龍聖が帰ろうとしたところ、桜は彼を呼びとめ、小さなミーティングルームに通す。
桜「悪いな、お前だけ呼び止めちまって。
それにしても今日のイベント、無事に終わって良かったな。KUZUKOさんたちも喜んでたぜ、『龍聖くんの歌詞には、若者らしい気持ちがよく描かれている。また一緒にやりたい』ってさ……」
龍聖「桜、そういう話はいいよ。僕だけ呼び出すってことは、何かしら大事なことなんだろ? いつもみたく、正直に話してくれ」
龍聖は、桜から目をそらさず言った。
桜「わかったよ……なぁ龍聖、ここ数日のスケジュールを念のため確認していいか?」
龍聖「あぁ。ほとんど予定の変更はないが、あさってとしあさってはダメだ。
どうしても外せない私用がある。ほかのメンバーにも、各自で練習していてほしいって伝えたよ」
桜「ふぅん。じゃあこれは何だ?」
取り出したのは、1通の茶封筒。逆さまにし、中身を見せる。龍聖の表情がくもった。
桜「ベース担当の井原勇義って、いるだろ。今日はお前と同じバッグを持ってきてて、お前のを間違えて持ってこうとしたんだと。
そしたら、これが出てきたんだよ。飛行機のチケット……日付は3日後だな」
龍聖「……返してくれないか? 大事なものなんだよ」
龍聖の顔がくもる。桜は物おじせず、さらに言葉を続けた。
桜「あのな、龍聖。最近、無理しすぎてるだろ。俺には分かる。メンバーとぎくしゃくしてることも、楽屋でぼうっとするときが増えたことも。

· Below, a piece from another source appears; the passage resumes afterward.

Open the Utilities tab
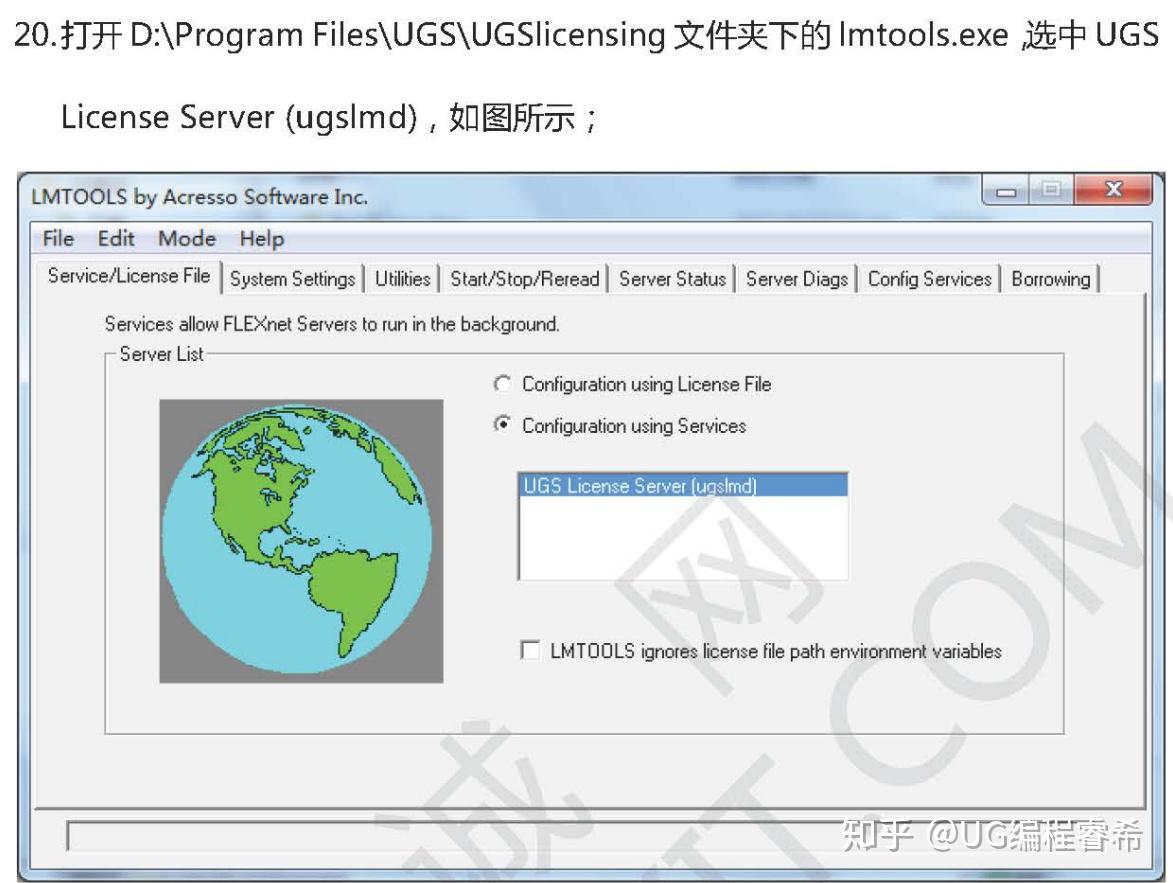Viewport: 1173px width, 883px height. coord(401,280)
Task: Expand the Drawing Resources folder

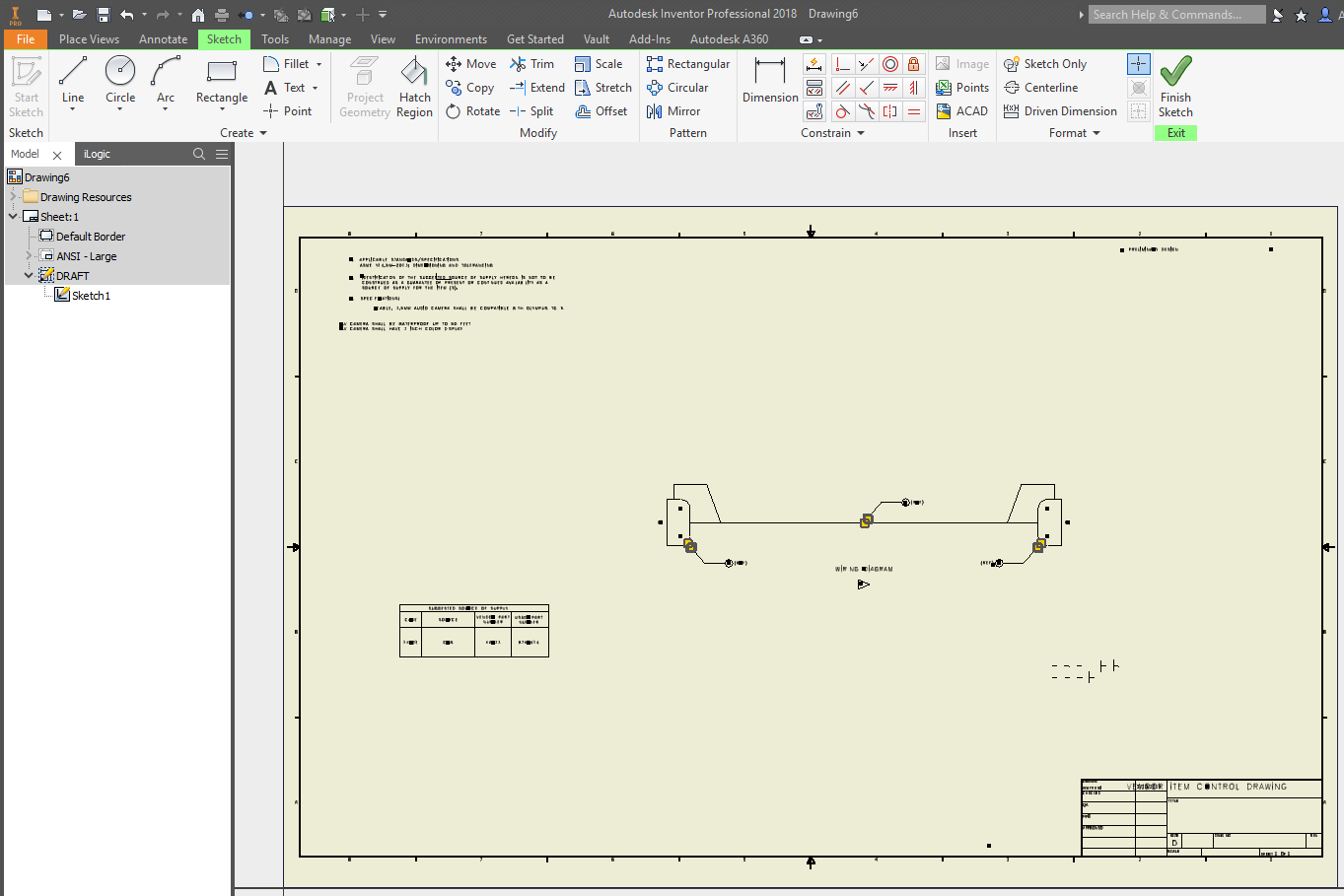Action: (13, 197)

このバンドは今年が大事なんだ。お前ひとりでもスケジュールに穴空けちゃ、マネジメント部の俺たちだって困るし……」
龍聖「スケジュール、スケジュールって、何だよ! 結局は金目当てで、僕なんかどうでもいいのか?
……きみだったら、わかってくれると思ったのに!」
桜の静止も聞かず、龍聖は桜からチケットをひったくり、事務所を飛び出した。
……そして当日、2人は別々に、空港に赴いた。